Past the cowering goddesses. Past the destroyed security checkpoint. Past the growing tree and the frozen waterfall. I stopped in front of Esdeath and met her gaze.
“Do your worst.”
She tilted her head slightly.
“You know I can’t fire you.”
“I know.”
“Your immunity makes you irreplaceable.”
“I know that too.”
“So instead—”
She snapped her fingers.
A security guard appeared carrying a stack of papers that had to be three inches thick. He set it on the remains of a desk with a heavy thud. The top sheet read “Incident Report Form 27-B: Unauthorized Dimensional Breach.”
My soul left my body.
“—you’ll be filling out the incident report forms for everything that just happened.”
I stared at the stack of papers. There had to be a hundred pages minimum. All requiring detailed descriptions, timelines, witness statements, and damage assessments. I could already feel my hand cramping just looking at it.
Thalia peeked around my shoulder.
“I could help—”
“Silence.”
Esdeath didn’t even look at her. The temperature dropped another ten degrees. Thalia retreated back behind me immediately.
I picked up the first form.
The questions were insane. “Describe the dimensional coordinates of the breach.” “List all reality-warping effects observed.” “Estimate repair costs for structural damage in multidimensional currency.”
I looked at Esdeath.
“This is cruel.”
“This is protocol.”
She walked past me toward Thalia and Loki, her heels clicking against the icy floor. Both of them straightened up, trying to look innocent. Thalia’s dress was perfect now. Loki’s hair was neat. They looked like angels. Absolutely unconvincing angels.

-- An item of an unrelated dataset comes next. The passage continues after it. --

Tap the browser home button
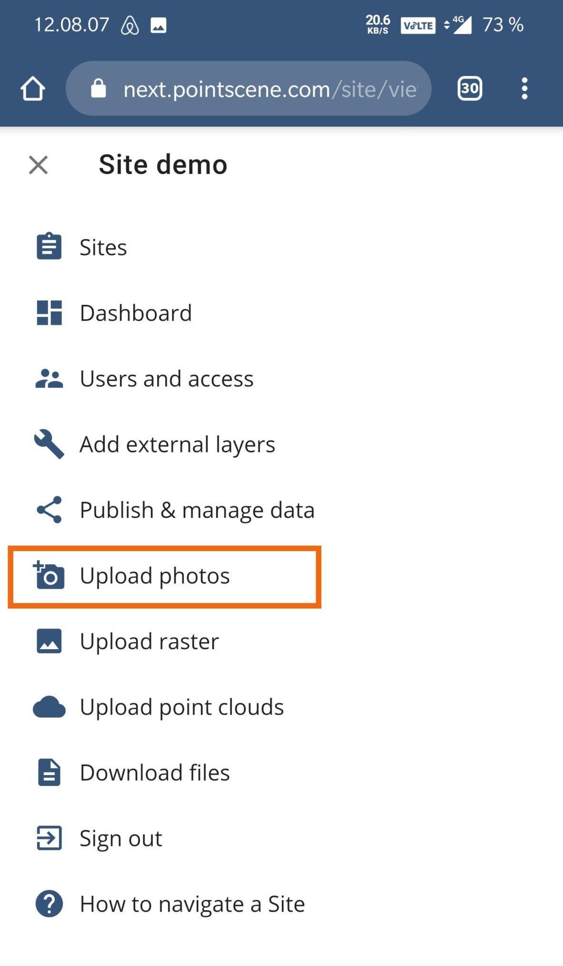The width and height of the screenshot is (563, 966). (x=32, y=89)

I turned back to the paperwork and sighed.
Fighting gods was easy. Surviving reality-warping attacks was simple. Even getting kidnapped into pocket dimensions was just another Tuesday. But bureaucracy? Bureaucracy was the true nightmare. The real horror that no immunity could protect against.
I pulled out a pen and started writing.
Behind me, Esdeath began lecturing the two cosmic horrors about facility regulations and appropriate conflict resolution. Thalia tried to argue that technically she hadn’t left her cell willingly. Loki insisted the kidnapping was justified by the rescue clause in the prisoner handbook.
The alarm continued blaring overhead.
Water continued dripping from frozen sprinklers.
I wrote down the dimensional coordinates as best I could remember them and moved to question two.
It was going to be a very long night.